Il y a, dit-on, mille cent dix fenêtres seulement à l’extérieur, ce qui cause un grand étonnement aux bourgeois ; je ne les ai pas comptées, aimant mieux le croire que de me livrer à un pareil travail ; mais il n’y a là rien d’improbable, car je n’ai jamais vu tant de fenêtres ensemble ; le nombre des portes est également fabuleux.
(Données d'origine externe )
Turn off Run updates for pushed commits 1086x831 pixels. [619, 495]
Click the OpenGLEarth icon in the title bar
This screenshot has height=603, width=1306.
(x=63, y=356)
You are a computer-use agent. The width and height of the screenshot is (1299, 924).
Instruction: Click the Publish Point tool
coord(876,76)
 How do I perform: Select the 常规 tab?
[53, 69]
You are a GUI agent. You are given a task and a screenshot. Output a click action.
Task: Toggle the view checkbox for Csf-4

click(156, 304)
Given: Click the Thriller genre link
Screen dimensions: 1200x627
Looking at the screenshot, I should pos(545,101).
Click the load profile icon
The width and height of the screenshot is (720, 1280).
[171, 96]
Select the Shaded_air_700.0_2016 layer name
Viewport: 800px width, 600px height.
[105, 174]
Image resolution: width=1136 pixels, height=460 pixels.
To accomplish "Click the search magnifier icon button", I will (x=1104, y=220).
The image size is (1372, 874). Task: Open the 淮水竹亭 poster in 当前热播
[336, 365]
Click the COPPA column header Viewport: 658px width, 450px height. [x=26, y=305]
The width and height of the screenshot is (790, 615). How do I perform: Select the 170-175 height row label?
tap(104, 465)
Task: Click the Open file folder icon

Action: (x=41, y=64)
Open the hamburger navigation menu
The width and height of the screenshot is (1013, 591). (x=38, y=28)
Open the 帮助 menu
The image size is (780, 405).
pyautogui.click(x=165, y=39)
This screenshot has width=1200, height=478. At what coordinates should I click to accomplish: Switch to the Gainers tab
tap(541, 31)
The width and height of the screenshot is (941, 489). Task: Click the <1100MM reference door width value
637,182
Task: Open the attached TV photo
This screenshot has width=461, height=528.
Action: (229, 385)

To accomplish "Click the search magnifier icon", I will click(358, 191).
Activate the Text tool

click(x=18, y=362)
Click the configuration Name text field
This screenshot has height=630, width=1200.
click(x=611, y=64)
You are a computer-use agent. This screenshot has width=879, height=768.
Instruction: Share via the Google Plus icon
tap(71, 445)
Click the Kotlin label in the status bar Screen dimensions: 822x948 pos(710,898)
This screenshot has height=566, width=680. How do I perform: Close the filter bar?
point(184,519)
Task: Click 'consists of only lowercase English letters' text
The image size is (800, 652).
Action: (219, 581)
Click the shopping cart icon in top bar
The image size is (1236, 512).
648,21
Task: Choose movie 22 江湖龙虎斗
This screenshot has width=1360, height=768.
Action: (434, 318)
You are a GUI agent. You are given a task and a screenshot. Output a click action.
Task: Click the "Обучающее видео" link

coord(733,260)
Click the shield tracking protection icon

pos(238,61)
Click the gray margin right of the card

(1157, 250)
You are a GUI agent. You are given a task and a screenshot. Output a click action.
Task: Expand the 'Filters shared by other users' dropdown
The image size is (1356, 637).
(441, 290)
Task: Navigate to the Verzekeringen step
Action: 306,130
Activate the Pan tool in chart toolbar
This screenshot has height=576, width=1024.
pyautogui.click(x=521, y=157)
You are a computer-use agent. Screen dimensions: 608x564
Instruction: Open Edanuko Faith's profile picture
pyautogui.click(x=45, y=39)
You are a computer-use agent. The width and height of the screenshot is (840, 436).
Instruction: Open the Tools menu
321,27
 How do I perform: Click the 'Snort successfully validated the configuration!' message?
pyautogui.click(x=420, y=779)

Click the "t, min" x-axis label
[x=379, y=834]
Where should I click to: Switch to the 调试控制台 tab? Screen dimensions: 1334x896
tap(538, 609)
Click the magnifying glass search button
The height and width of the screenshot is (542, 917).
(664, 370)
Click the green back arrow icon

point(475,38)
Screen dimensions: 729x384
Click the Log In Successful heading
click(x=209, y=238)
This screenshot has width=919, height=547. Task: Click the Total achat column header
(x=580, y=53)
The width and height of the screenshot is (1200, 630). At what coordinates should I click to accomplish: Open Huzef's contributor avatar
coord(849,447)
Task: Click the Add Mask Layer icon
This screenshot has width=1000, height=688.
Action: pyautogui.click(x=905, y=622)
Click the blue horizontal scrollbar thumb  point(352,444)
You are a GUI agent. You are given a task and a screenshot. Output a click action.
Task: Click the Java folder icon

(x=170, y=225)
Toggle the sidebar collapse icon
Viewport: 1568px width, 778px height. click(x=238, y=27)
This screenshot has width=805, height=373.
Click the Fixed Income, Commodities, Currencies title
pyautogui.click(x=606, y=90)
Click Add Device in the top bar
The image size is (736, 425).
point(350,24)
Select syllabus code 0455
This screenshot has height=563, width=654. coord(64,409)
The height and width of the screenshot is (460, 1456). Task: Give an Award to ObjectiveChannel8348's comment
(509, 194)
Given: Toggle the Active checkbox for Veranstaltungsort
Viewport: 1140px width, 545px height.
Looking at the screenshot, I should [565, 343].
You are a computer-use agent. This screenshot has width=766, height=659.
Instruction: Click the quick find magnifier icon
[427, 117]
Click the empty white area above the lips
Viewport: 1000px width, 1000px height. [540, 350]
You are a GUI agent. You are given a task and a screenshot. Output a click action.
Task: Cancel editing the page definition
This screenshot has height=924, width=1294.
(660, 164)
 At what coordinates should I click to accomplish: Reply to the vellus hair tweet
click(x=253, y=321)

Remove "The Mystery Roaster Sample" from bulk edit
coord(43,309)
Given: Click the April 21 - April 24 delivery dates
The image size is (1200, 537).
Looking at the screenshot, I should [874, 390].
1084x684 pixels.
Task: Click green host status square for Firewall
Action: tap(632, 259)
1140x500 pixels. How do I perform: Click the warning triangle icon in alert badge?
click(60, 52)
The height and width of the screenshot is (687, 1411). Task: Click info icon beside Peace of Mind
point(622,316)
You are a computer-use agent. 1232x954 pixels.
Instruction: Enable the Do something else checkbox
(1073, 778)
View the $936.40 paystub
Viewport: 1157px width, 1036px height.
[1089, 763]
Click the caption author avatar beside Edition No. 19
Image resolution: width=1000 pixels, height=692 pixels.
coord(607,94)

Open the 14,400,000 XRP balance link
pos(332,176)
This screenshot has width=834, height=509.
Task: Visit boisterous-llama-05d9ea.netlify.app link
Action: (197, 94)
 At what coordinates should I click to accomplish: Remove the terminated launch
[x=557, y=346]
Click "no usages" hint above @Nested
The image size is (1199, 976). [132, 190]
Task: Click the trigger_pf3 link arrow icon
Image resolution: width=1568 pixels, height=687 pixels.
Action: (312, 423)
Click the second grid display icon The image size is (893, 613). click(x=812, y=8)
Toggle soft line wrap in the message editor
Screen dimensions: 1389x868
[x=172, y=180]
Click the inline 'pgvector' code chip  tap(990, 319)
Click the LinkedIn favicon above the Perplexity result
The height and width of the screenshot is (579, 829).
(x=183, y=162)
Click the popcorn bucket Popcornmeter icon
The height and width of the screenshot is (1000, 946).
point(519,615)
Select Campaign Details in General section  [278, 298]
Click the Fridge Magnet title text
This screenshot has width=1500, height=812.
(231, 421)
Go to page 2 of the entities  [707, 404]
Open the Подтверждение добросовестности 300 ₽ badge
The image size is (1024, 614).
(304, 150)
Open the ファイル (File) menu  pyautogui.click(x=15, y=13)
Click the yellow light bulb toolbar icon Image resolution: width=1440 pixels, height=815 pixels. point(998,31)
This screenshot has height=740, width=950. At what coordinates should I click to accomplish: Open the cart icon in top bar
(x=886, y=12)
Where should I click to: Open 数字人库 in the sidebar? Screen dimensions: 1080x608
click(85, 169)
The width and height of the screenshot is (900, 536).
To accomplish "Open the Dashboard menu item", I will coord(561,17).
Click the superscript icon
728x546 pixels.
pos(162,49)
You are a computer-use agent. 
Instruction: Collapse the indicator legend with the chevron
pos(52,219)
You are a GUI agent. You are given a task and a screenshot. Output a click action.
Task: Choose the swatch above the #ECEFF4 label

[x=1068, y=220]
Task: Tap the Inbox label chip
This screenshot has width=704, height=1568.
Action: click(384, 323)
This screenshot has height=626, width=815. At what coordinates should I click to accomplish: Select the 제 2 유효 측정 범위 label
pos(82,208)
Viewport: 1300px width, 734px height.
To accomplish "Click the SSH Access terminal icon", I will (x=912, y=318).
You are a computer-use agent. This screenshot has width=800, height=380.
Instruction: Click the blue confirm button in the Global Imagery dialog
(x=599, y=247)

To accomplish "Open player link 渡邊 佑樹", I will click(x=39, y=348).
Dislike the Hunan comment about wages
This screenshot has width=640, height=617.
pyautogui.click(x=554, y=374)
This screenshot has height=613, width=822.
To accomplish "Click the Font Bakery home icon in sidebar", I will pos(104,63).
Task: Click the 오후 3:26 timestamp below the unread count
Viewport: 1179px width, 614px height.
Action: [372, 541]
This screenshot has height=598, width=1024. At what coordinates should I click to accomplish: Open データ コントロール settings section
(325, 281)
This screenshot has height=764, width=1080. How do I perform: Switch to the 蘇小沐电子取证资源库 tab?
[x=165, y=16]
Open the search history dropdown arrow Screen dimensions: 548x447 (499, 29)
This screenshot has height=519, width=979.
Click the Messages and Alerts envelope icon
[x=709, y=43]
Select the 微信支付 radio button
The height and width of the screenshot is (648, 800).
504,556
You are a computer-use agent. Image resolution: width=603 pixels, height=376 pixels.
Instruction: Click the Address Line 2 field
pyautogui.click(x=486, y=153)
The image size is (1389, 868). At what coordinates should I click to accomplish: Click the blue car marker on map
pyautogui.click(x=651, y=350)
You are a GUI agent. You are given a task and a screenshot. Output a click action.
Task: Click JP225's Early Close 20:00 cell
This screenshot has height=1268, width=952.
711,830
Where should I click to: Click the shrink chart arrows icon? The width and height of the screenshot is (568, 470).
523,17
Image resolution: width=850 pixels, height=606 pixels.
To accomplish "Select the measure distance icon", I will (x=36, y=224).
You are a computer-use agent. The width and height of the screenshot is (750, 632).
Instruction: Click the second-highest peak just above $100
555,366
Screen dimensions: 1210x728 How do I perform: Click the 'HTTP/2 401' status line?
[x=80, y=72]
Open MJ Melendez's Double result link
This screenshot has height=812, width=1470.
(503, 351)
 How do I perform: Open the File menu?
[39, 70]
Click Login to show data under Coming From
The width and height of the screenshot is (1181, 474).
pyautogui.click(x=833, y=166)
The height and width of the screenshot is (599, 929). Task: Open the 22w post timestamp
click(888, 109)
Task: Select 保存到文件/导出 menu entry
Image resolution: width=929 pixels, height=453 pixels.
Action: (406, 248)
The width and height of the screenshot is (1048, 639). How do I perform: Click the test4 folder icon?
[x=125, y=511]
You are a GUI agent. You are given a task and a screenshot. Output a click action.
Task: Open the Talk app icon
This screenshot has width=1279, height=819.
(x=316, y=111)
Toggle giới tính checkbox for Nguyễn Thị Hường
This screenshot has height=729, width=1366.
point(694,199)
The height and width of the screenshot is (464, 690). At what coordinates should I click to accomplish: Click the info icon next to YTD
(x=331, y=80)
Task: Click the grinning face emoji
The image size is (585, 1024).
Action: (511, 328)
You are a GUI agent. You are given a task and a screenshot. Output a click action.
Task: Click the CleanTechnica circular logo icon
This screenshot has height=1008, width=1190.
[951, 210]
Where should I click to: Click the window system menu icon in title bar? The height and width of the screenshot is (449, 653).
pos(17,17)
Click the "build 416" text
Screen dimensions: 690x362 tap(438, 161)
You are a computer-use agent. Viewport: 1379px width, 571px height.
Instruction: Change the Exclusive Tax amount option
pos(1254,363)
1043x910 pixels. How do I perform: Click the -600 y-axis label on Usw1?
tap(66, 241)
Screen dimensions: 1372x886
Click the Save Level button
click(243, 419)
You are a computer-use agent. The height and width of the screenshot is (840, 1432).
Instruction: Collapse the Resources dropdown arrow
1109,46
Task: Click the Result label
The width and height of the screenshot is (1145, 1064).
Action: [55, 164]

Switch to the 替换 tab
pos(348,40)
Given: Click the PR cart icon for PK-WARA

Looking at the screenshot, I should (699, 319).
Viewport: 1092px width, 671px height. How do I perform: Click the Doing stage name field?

Je sortis de ce désert de granit, de cette monacale nécropole avec un sentiment de satisfaction et d’allégement extraordinaire ; il me semblait que je renaissais à la vie et que je pourrais encore être jeune et me réjouir dans la création du bon Dieu, ce dont j’avais perdu tout espoir sous ces voûtes funèbres. L’air tiède et lumineux m’enveloppait comme une moelleuse étoffe de laine fine et réchauffait mon corps glacé par cette atmosphère cadavéreuse ; j’étais délivré de ce cauchemar architectural, que je croyais ne devoir jamais finir. Je conseille aux gens qui ont la fatuité de prétendre qu’ils s’ennuient d’aller passer trois ou quatre jours à l’Escurial ; ils apprendront là ce que c’est que le véritable ennui, et ils s’amuseront tout le reste de leur vie en pensant qu’ils pourraient être à l’Escurial et qu’ils n’y sont pas.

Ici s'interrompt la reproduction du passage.